I take a deep breath and move purposefully forward towards the large frosted glass double doors of the Ultima Center. The wind blows my hair across my face, and it annoys me. I angrily search for a hair tie in my hoodie pocket, then pull my long brown hair back into a hastily fashioned, messy ponytail.  The charcoal color of my grubby hoodie, stained here and there with black marks of indeterminate origin, echoes the building’s depressing color scheme and looming menace.

The sky is blanketed with gray clouds. I close my eyes and breathe in the fresh air before the rain. I love that smell. I’m hesitant to go inside. My heart is racing. My hands are starting to get cold, so I rub them against my jeans to warm them up. “Get moving,” I say to myself.

Still, my nervousness is almost overwhelming as I pass through the frosted glass doors. My body trembles a little, and my breath catches with each step I take. Once in the foyer I look around and am pleasantly surprised by the welcoming quiet. I of all people can appreciate this place of silent, isolation set in the middle of nowhere, up a bleak and grimy road edged with half-dried bushes and skirted by delinquent, tumbleweeds.

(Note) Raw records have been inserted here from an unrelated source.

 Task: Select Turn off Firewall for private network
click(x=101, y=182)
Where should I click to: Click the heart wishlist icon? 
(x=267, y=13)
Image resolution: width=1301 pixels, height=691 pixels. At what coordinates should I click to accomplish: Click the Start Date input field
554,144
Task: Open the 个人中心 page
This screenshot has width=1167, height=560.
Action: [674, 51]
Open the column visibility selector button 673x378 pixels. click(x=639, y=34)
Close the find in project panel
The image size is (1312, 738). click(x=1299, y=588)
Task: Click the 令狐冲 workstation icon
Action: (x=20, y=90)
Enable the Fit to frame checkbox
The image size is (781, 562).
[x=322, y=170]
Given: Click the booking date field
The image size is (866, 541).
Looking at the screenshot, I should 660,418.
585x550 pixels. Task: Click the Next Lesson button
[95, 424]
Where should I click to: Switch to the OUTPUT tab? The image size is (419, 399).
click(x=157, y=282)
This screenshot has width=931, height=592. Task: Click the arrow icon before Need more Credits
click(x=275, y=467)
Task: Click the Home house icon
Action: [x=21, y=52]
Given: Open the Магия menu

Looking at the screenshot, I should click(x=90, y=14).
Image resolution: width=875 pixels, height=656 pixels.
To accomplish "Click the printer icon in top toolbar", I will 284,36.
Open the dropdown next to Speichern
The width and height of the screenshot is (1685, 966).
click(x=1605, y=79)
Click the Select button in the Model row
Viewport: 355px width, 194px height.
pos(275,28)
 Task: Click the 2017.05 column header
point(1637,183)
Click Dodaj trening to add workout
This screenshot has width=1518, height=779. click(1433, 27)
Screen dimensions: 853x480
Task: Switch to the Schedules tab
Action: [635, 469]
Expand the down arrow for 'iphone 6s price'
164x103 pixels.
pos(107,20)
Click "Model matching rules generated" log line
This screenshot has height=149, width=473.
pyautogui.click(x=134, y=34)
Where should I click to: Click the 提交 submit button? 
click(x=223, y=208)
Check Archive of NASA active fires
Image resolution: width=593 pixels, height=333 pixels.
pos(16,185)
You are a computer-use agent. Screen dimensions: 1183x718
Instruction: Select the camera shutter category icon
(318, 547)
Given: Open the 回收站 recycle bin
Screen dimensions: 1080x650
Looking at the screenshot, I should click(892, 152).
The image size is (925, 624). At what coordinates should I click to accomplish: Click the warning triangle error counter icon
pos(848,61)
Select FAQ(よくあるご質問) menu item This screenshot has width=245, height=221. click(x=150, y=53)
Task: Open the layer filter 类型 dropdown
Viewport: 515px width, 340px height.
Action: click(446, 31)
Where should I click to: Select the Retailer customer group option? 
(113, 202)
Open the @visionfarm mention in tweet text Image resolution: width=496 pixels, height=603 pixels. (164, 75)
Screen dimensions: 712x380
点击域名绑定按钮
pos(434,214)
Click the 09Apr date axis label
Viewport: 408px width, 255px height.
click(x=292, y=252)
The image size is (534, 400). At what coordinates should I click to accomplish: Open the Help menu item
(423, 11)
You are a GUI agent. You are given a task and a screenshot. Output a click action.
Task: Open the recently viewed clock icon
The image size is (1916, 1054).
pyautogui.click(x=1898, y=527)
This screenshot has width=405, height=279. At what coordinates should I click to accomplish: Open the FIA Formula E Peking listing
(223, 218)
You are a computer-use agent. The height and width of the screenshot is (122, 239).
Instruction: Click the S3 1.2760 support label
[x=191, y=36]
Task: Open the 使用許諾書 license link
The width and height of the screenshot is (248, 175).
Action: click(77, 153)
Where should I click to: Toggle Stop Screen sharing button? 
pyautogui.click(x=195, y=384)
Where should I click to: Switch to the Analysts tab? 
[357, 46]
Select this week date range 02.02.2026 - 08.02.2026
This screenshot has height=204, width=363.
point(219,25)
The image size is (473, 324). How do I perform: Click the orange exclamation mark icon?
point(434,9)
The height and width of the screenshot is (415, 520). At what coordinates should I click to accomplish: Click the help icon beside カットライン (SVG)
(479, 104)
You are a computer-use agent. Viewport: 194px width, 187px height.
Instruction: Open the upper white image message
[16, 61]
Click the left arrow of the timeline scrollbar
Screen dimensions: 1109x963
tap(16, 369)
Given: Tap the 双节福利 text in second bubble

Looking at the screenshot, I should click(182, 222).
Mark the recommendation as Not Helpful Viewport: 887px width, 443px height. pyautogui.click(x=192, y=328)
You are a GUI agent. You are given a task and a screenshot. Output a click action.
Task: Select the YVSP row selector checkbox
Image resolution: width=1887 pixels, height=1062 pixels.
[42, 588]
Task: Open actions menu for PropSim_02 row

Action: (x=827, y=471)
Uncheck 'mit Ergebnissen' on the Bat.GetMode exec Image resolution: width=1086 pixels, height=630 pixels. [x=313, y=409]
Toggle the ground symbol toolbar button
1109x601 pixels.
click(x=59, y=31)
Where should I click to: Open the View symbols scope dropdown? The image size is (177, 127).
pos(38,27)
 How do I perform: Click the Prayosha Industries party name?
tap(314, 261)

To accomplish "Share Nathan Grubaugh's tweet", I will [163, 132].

I need to keep it together; otherwise, I could not only miss my appointment but worse, stuff up and lose my place on the pilot. I take deliberate and determined steps across the marble floor of the empty foyer. Glancing first to my right, I look down a long corridor towards a pair of double white frosted doors at a distance of 50 meters. I turn back to my left and see a small, fifty-something woman in a nurse’s uniform seated behind an antique white desk with a sign at the front saying Reception Desk. Aside from the woman at the reception desk, the hall is empty. Very slowly, almost tiptoeing, I make my way in her direction. She does not move. Her eyes are fixed on a large computer screen in front of her. I stop for a second and check my phone to make sure I have the right place and time.

“Can I help you?” she finally asks as I scroll through my phone. I stare at her wrinkly face and can’t seem to get a word out. Scanning her face from forehead to chin I eventually force out an “Umm…” I feel as if I have swallowed my tongue.

“Do you have an appointment with us?” she asks directly, sensing my uncertainty.

“Yes, I think I do,” I say softly, putting my hands on the reception desk.

“Great.” She gazes at me over the top of her reading glasses.

“What’s your name?” she turns her eyes back to the monitor.

“Alina Bruhler,” I mutter.

“Can you repeat that?”

She leans forward in an attempt to hear me better.

“Alina Bruhler,” I say after clearing my throat, “I have an appointment for two o’clock,”

“Let’s see. Yes, I have you here with Dr. Deanna Kismen. I will let her know you are here; please take a seat.”

She nods in the direction of a couch that I don’t recall seeing when I stepped in.

I sit down and place my backpack on the floor. I nervously run my hands over on the soft leather of the couch and look nervously around at the bare tiled walls. Gray, of course, there are no pictures, no photographs. The only furniture in the hall is the couch I’m sitting on and the reception desk and chair. The hall is literally a long gray box with four walls and an extremely high ceiling. I wish there was a glass roof that could let in the natural light. I guess they decided to make this place as depressing and impersonal as possible.

I notice an odd smell that begins to fill my nose. It's hard to describe the scent, but somehow it evokes sadness. I take another breath and try to identify the unusual smell when suddenly, out of nowhere, I feel my anxiety rising again.

I put my hands on my head and try to calm down. 

“Alina Bruhler?” a female voice asks in a friendly yet sharp tone.

I tilt my head up and see an attractive woman, probably in her mid-thirties. She doesn’t look like a doctor to me—more like an elementary school teacher. She has a beautiful, innocent-looking baby face. I admire her olive skin and stunning brown eyes, her extremely long eyelashes and the tiny wrinkles on her forehead. Her straight brown hair is pulled neatly into a bun. She is wearing a gray long-sleeve turtleneck with a black pencil skirt. Gray and black. What other colors would I see here? She is holding a stack of plastic cards.